How to evaluate model quality and performance in SIE

SIE’s eval system measures two things: whether models produce correct outputs, and whether they do so within latency targets. Every supported model has baseline targets saved in its config. CI checks current results against those targets and fails when they drift, catching regressions before they reach production.

Why Does SIE Include Evals?

Models break silently. A dependency update, a driver change, or a code refactor can degrade embedding quality without triggering any errors. SIE solves this with benchmark-driven development:

Capture targets. Run evals on a trusted source and save results as baseline targets in model configs.
Check in CI. Automated pipelines compare current results against saved targets on every change.
Fail on drift.
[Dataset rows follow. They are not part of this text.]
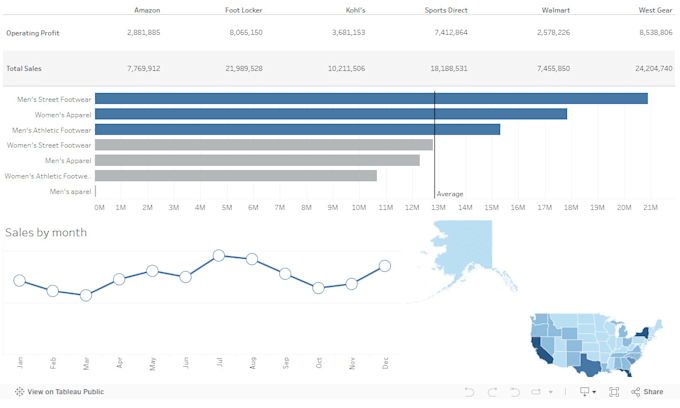Screen dimensions: 680x408
Task: Click the Share button
Action: [647, 392]

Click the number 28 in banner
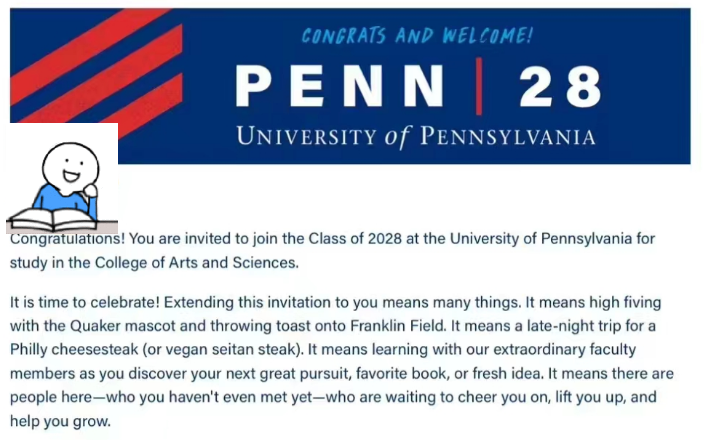tap(559, 87)
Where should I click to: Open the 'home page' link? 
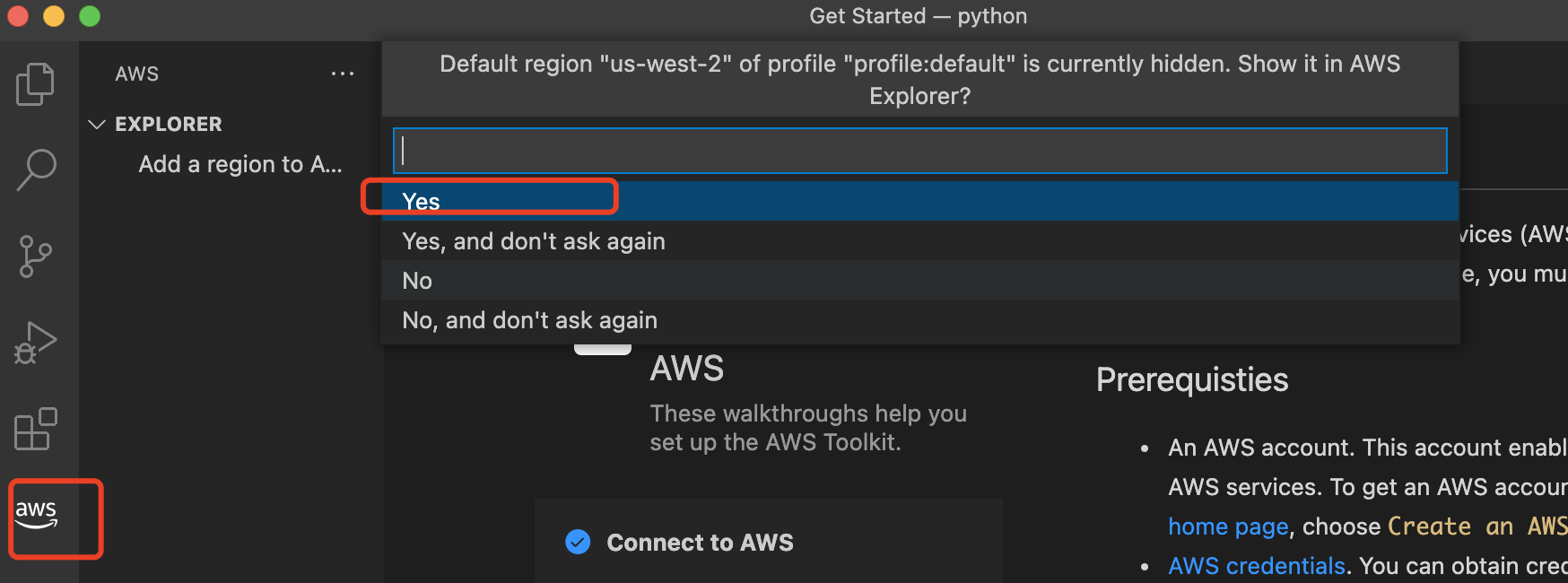coord(1228,526)
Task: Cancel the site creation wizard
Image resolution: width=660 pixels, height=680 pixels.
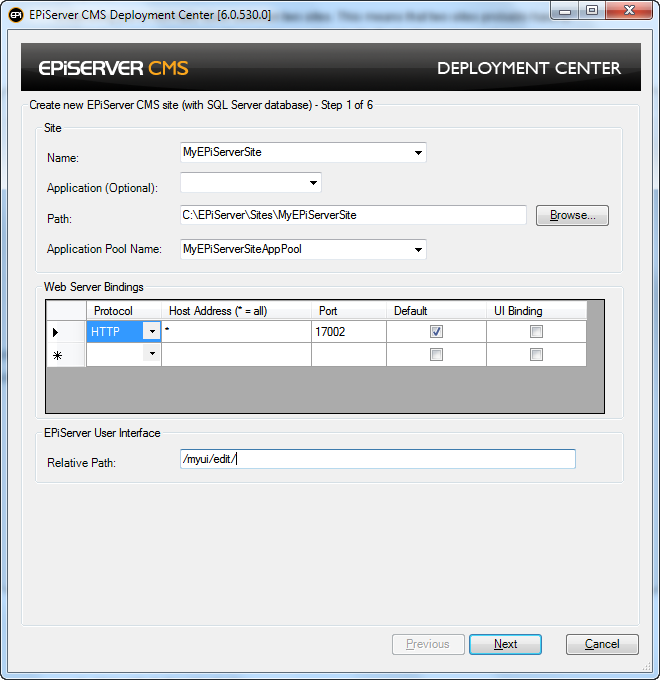Action: point(602,644)
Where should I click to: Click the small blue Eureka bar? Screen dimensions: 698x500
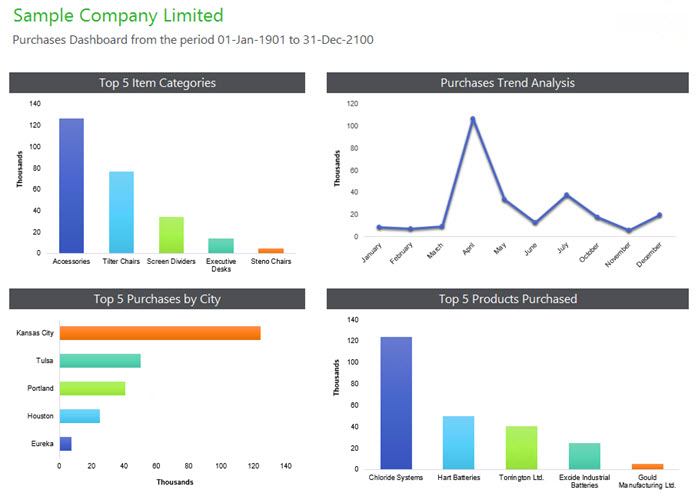65,443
If quality drops below 99% of target, or latency exceeds 250% of target, CI fails.

This approach catches regressions before they affect your search quality in production.
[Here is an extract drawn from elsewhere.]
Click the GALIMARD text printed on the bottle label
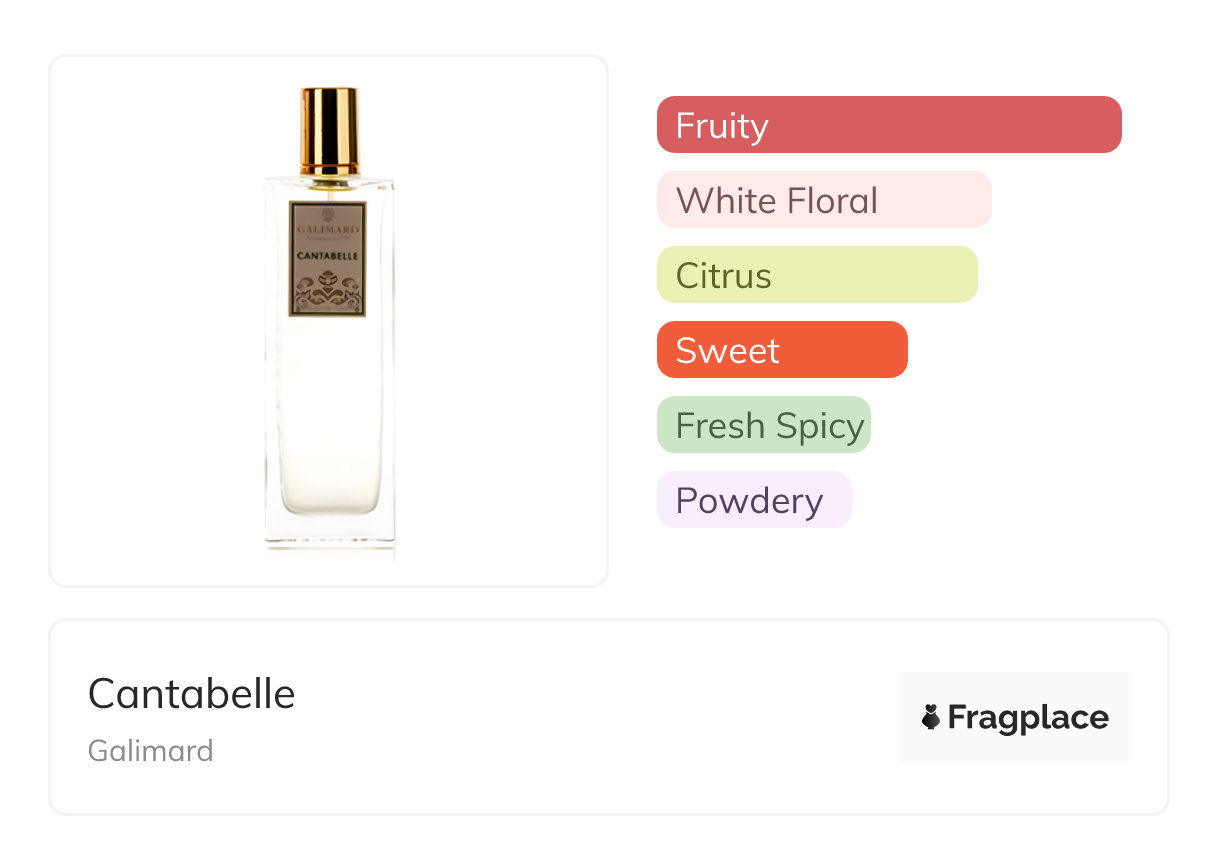This screenshot has height=864, width=1218. 328,230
What Is the Difference Between Quality and Performance Evals?

Type	Metrics	When to run
`quality`	ndcg@10, map@10, f1, precision, recall	After model changes or dependency updates
`perf`	p50/p99 latency (ms), throughput (tok/s)	After infrastructure changes or config updates

Quality evals verify that model outputs match expected retrieval or extraction results. Performance evals verify that latency SLAs and throughput targets are being met.

How Do I Run Evals With the CLI?

SIE includes sie-bench, invoked through mise run eval:

# Quality evaluation
mise run eval BAAI/bge-m3 -t mteb/NFCorpus --type quality

# Performance evaluation
mise run eval BAAI/bge-m3 -t mteb/NFCorpus --type perf

# Compare SIE against TEI
mise run eval BAAI/bge-m3 -t mteb/NFCorpus --type quality -s sie,tei

# Compare SIE against published MTEB benchmark scores
mise run eval BAAI/bge-m3 -t mteb/NFCorpus --type quality -s sie,benchmark

Common CLI Options

Option	Description
`-t, --task`	Namespaced task (for example, `mteb/NFCorpus` or `beir/SciFact`)
`--type`	Evaluation type: `quality` or `perf`
`-s, --sources`	Comma-separated sources to compare (default: `sie`)
`-b, --batch-size`	Batch size for performance evaluation (default: 1)
`-c, --concurrency`	Concurrency level (default: 16)
`-p, --profile`	Named profile from model config (for example, `sparse` or `muvera`)
`--save-targets`	Save results from a source as baseline targets
`--check-targets`	Exit non-zero if results fall below targets

How Do I Save and Check Targets in CI?

Capture baseline targets from a trusted source:

# Save SIE results as targets
mise run eval BAAI/bge-m3 -t mteb/NFCorpus --type quality --save-targets sie

# Save measurements for regression detection
mise run eval BAAI/bge-m3 -t mteb/NFCorpus --type quality --save-measurements sie

Run regression checks in CI:

# Check against saved targets (99% threshold)
mise run eval BAAI/bge-m3 -t mteb/NFCorpus --type quality -s sie,targets --check-targets

# Check against past measurements (98% threshold, tighter margins)
mise run eval BAAI/bge-m3 -t mteb/NFCorpus --type quality -s sie,measurements --check-measurements

What Eval Sources Are Available?

Sources determine where results come from. The eval harness starts and stops servers automatically.

Source	Description
`sie`	SIE inference server (default)
`tei`	Text Embeddings Inference by HuggingFace
`infinity`	Infinity embedding server
`benchmark`	Published scores from the MTEB leaderboard
`targets`	Saved targets from the model config
`measurements`	Past SIE measurements from the model config

Frequently Asked Questions

What is NDCG and why does SIE use it? NDCG (Normalised Discounted Cumulative Gain) measures retrieval quality by rewarding systems that return relevant documents higher in the result list. It is the standard metric on the MTEB benchmark, which makes it straightforward to compare SIE results directly against published model scores.

How do I evaluate models on my own data? SIE supports custom eval tasks. See Custom Evals for instructions on defining tasks against your own corpus and queries.

What happens when an eval fails in CI? The --check-targets flag makes sie-bench exit with a non-zero code when results fall below 99% of saved targets. Your CI pipeline should treat this as a build failure. See Quality Evaluation for details.

Can I compare SIE against OpenAI or TEI on my benchmarks? Yes. Pass -s sie,tei or -s sie,benchmark to compare sources side by side. The eval harness manages server lifecycle automatically. See Performance Evaluation for a walkthrough.